We addressed these challenges by developing and validating detailed NLP algorithms to accurately identify patients with aortic stenosis (AS) and associated parameters from echocardiography reports, and compared the accuracy of the NLP algorithm to the use of administrative diagnostic codes to identify patients with AS in a large, diverse, community-based population.

Methods

Study population

The study population was derived from members in Kaiser Permanente Northern California (KPNC), a large, integrated healthcare delivery system currently providing comprehensive inpatient, emergency department, and outpatient care for >4.5 million members in 21 hospitals and >255 outpatient clinics across Northern California. The KPNC membership is highly representative of the surrounding local and statewide population in terms of age, sex, and race/ethnicity.¹¹

This study was approved by the KPNC institutional review board. Waiver of informed consent was obtained owing to the nature of the study.

Study sample

We identified all patients aged ≥18 years who underwent ≥1 echocardiogram performed as part of usual clinical care between January 1, 2008 and December 31, 2018 within KPNC. We excluded patients who were not active health plan members in KPNC at the time of the echocardiogram or who had unknown sex.

Outcomes

The primary outcomes were the accuracy of NLP algorithms for detecting presence of AS, characterizing severity of AS, and identifying other echocardiographic variables. We also examined the concordance of identifying the presence of AS through an NLP algorithm compared to using ICD-9 or ICD-10 diagnostic codes.

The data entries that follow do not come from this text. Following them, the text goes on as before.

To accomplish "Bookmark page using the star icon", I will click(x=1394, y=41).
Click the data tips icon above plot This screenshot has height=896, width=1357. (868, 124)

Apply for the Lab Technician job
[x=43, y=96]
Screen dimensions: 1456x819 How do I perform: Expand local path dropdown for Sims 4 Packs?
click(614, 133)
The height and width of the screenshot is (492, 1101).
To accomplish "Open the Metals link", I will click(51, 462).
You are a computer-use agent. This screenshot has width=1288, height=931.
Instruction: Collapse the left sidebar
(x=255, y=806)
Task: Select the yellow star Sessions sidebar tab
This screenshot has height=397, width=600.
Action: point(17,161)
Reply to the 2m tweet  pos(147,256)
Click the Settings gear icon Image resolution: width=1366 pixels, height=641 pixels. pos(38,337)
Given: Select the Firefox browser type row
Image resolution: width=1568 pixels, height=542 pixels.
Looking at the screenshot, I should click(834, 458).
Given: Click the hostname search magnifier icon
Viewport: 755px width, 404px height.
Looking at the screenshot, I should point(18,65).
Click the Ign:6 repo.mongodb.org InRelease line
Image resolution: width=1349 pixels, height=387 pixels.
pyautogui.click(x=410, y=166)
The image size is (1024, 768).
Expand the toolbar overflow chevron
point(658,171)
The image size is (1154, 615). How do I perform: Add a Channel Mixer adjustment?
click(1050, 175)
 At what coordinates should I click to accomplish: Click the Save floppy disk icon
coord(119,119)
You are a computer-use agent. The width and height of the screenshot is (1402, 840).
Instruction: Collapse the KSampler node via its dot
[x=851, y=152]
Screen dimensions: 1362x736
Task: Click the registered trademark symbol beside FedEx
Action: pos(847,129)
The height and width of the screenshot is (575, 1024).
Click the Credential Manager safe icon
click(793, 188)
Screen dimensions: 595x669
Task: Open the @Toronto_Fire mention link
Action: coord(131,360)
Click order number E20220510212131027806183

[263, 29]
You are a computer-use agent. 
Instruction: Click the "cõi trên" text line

Assembly of development and validation samples of echocardiogram reports

Echocardiogram reports in KPNC are semi-structured free text reports written by physicians, with generally 3 sections: (1) Summary/Impression, (2) Findings, and (3) Measurements. As expected, there is significant variability in the language used in echocardiographic reporting across physician readers, depending on use of free text, health system–wide standard text phrases, or personal templates that are allowed within the echocardiogram software application and electronic health record (EHR). All 21 hospitals used the same electronic reporting system, the McKesson Cardiology Echo reporting system, which underwent several upgrades and updates over the study period, and which offered a high degree of flexibility for the reading physician (Supplemental Material).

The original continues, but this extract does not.